There was no significant difference in the zeta potential of salivary fluid among derived from patients with non-healing oral ulcer(s), reported oral cancer, and healthy volunteers with oral ulcer(s) (p = 0.39, Fig. 3; Table 3, unpaired Student’s t-test).
Schematic presentation of Zeta potential. The middle horizontal line in the box is represents median value. Box represents quartile values. Upper whisker: maximum value, upper box line: third quartile value, x: median value, lower box line: first quartile value, lower whisker: minimum value.
The majority of saliva samples derived from patients with non-healing oral ulcer(s) and reported oral cancer were more positive for the fluorescent dye carboxyfluorescein succinimidyl ester than those derived from healthy volunteers with oral ulcer(s).
Quantification of MVs
The number of salivary apoptotic MVs was higher in saliva derived from patients with non-healing oral ulcer(s) than in those derived from healthy volunteers with oral ulcer(s) (p < 0.001, Mann–Whitney test, Fig. 4; Table 4).
Events values of microvesicles. Flow cytometry results. The middle horizontal line in the box is represents median value. Box represents quartile values. Upper whisker: maximum value, upper box line: third quartile value, x: median value, lower box line: first quartile value, lower whisker: minimum value.
Immunocytochemistry results were also in line with the results of flow cytometry (p < 0.001, Fig. 5, Mann–Whitney test) which shows the distribution of salivary apoptotic MVs and apoptotic events, mentions expression level of vascular endothelial growth factor C as one parameter.
Immunocytochemistry results. (A) Salivary apoptotic microvesicles of patients with non-healing oral ulcer(s). (B) Microvesicles derived from healthy volunteers with oral ulcer(s). Toluidine blue was used as staining dye.
Association of severity of oral ulcer(s) and salivary apoptotic MVs
Spearman’s rank correlation test showed an association between salivary apoptotic MVs in patients with non-healing oral ulcer(s) and degree or severity (events of apoptotic MVs) of oral ulcer(s) (p < 0.001, r = 0.9905, 95% confidence interval: 0.9838 to 0.9944; Fig. 6; Table 5).
The association between salivary apoptotic microvesicles of patients with non-healing oral ulcer(s) and degree or severity of oral ulcer(s) (expression level of vascular endothelial growth factor C). Point far from the right side (above 0.246 on the x-axis) was removed from the figure, because it occurred to be an outlier (numbers of points used: 61). It only represents the distribution of vascular endothelial growth factor C expression and apoptotic events.
The results of assumption tests are presented in Table 6.
Discussion
In the current study, the levels of salivary apoptotic MVs derived from patients with non-healing oral ulcer(s) were higher than those of salivary apoptotic MVs derived from healthy volunteers with oral ulcer(s).
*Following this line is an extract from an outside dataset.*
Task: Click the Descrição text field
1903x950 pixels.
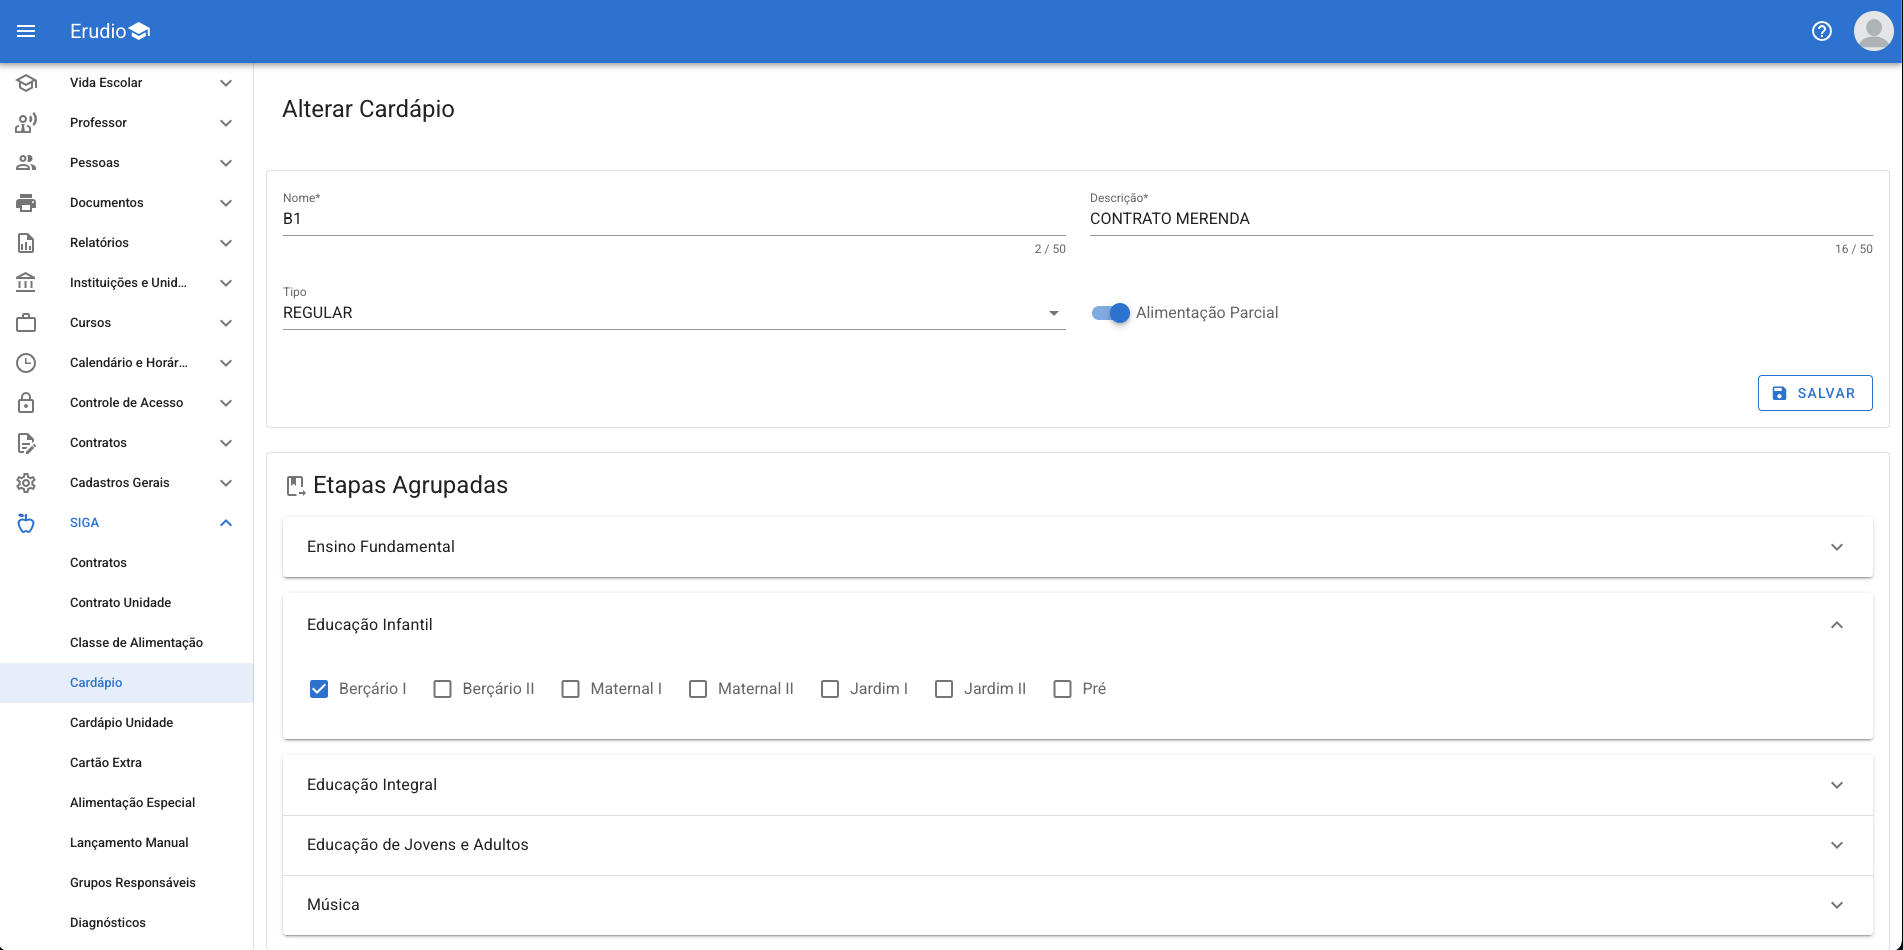Action: pos(1480,219)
In addition, there is an association between salivary apoptotic MVs in patients with non-healing oral ulcer(s) and the degree or severity (based on clinical parameters) of oral ulcer(s). The available literature reports that 100–1,000 nm-sized MVs are released by cells upon apoptosis or activation due to the development of malignant tumors11,24,25. A previous ex-vitro study on association of tissue factor with blood coagulation6 reported an association between salivary apoptotic MVs and the severity of oral cancer; however, the detailed association between salivary apoptotic MVs and the severity of oral cancer has not been revealed. The current study suggests salivary apoptotic MVs as biomarkers for patients with non-healing oral ulcer(s) for oral cancer. However, the mechanisms leading to elevated levels of salivary apoptotic MVs in patients with non-healing ulcers and oral cancer is required to explore. The biological pathways linking MVs to oral cancer progression is required to elaborate.
The study showed an association between salivary apoptotic MVs in patients with non-healing oral ulcer(s) and the expression level of vascular endothelial growth factor C. The expression level of vascular endothelial growth factor C is a major pro-lymphangiogenic growth factor that upregulates the density of lymphatic vessels and promotes metastasis to the lymphatic node of tumor cells16,26. The results of the current study are in line with those of previous studies2,27. Apoptotic MVs are functionally involved in lymph node metastasis2. Salivary apoptotic MVs are associated with lymph node metastasis.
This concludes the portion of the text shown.